I was stuck in a problem with MongoDB which required calling a method to manually set the Collection Name.
The following points give a description of the problem I'm stuck at:
I made a Database Class which acted as a wrapper for pymongo
I made 2 classes which used the Database Class I made for making transaction with MongoDB
Collection name's assigned to each class as a static variable
Example :
User Class's collection name -> Users,
Quiz Class's collection name -> Quiz
Database Class (wrapper) maintained it's own static variable for Collection name, which was assigned by whichever class required to make transactions with the help of it.
The PROBLEM: Whenever I made a transaction for Quiz class first, it assigned Collection name to Database Class, but as soon as I made a transaction with User Class, Quiz Class's Collection name was used.

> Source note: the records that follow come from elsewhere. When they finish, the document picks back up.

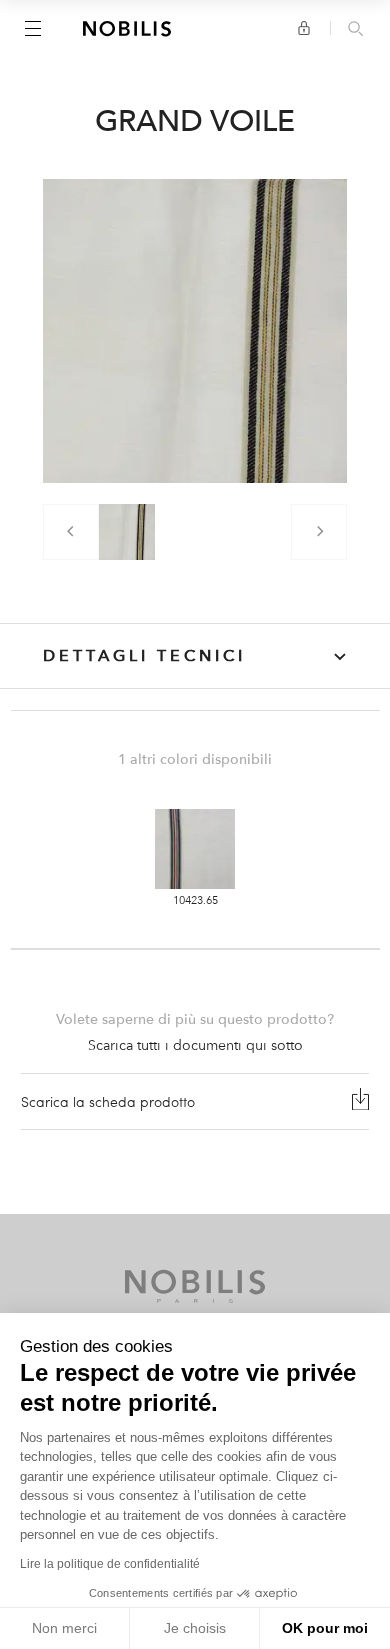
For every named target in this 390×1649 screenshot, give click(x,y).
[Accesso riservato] (304, 28)
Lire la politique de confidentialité (110, 1564)
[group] (127, 532)
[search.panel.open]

I made transactions using static methods in those Classes, The SOLUTION I thought of was modifying staticmethod in a way that it automatically reassigns the Collection name to the Database Class each time the static method is called.
Create a new decorator instead that calls staticmethod. I think this will work.
def customstatic(fun):
def decorator(*args, **kwargs):
def wrapper():
return fun(*args, **kwargs)
# do custom stuff here
return staticmethod(wrapper)
return decorator
To add an alternative to #blueteeth 's answer.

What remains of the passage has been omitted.